I don't know exactly how much smaller yet. We had only 108 real CFB market snapshots in our enriched data from the 2025 bowl season — not enough to run the full moneyline-bot methodology. As the 2026 season plays, we'll collect live-market data and rerun the backtest against it. That will be the next update.
What This Means for Customers
- CFB is now wired into the API under
/v1/edges?sport=CFB. The endpoint is ready; it will start returning signals when the 2026 season begins in August. - Signals will not go into the live Polymarket trading rotation on day one — we want real-market calibration data from the first few weeks of games before risking capital against them.
- The track-record page will label CFB trades as "paper / semi-realistic" until the first real-market trades settle. When a trade shows up on the public ledger with a PolygonScan link, that's the signal we trust it.
If you build something against these signals, I'd love to know what you learn before the season kicks off. Every calibration result we get back makes the next iteration better.
The Bigger Lesson
The model wasn't broken. The backtest wasn't broken. What was broken was a missing file that turned three features into dead weight. It sat there for months, giving us plausible-looking predictions that happened to replicate ESPN WP almost exactly.
Two takeaways for anyone building sports prediction models:
- If your feature importance report shows 0.0% on a feature you spent effort designing, find out why. It's almost never because the feature is useless. It's almost always because the data isn't there.

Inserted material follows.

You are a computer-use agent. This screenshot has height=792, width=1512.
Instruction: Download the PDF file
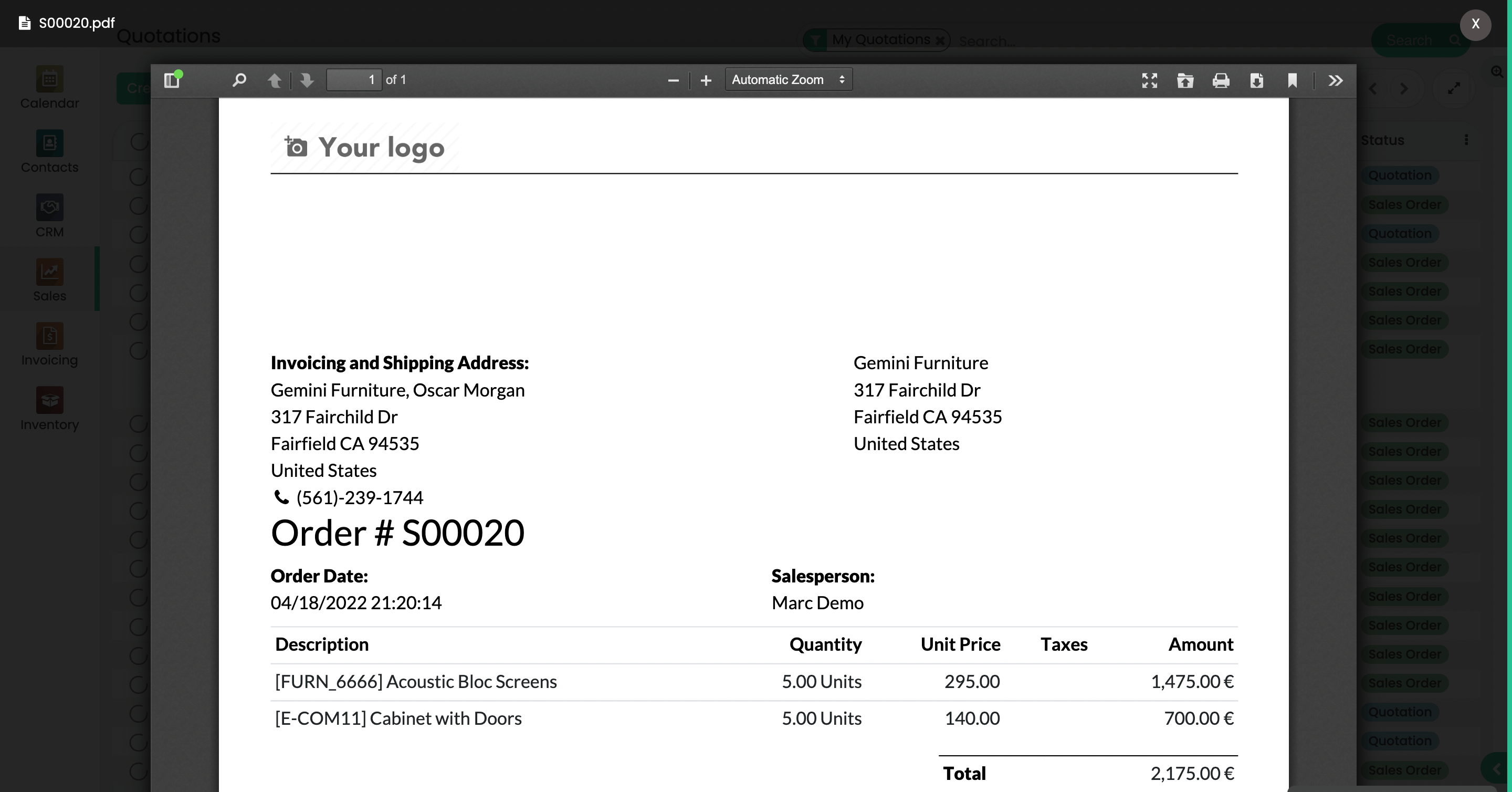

- Always ask what your benchmark knows. A backtest that measures you against a state-only baseline will miss any signal that depends on team quality. A backtest that measures you against a market that already prices in team quality will miss any signal that depends on game-state exploitation. Know which one you're running.
The fix took about 90 minutes end-to-end. Most of it was the diagnosis. The code was 100 lines.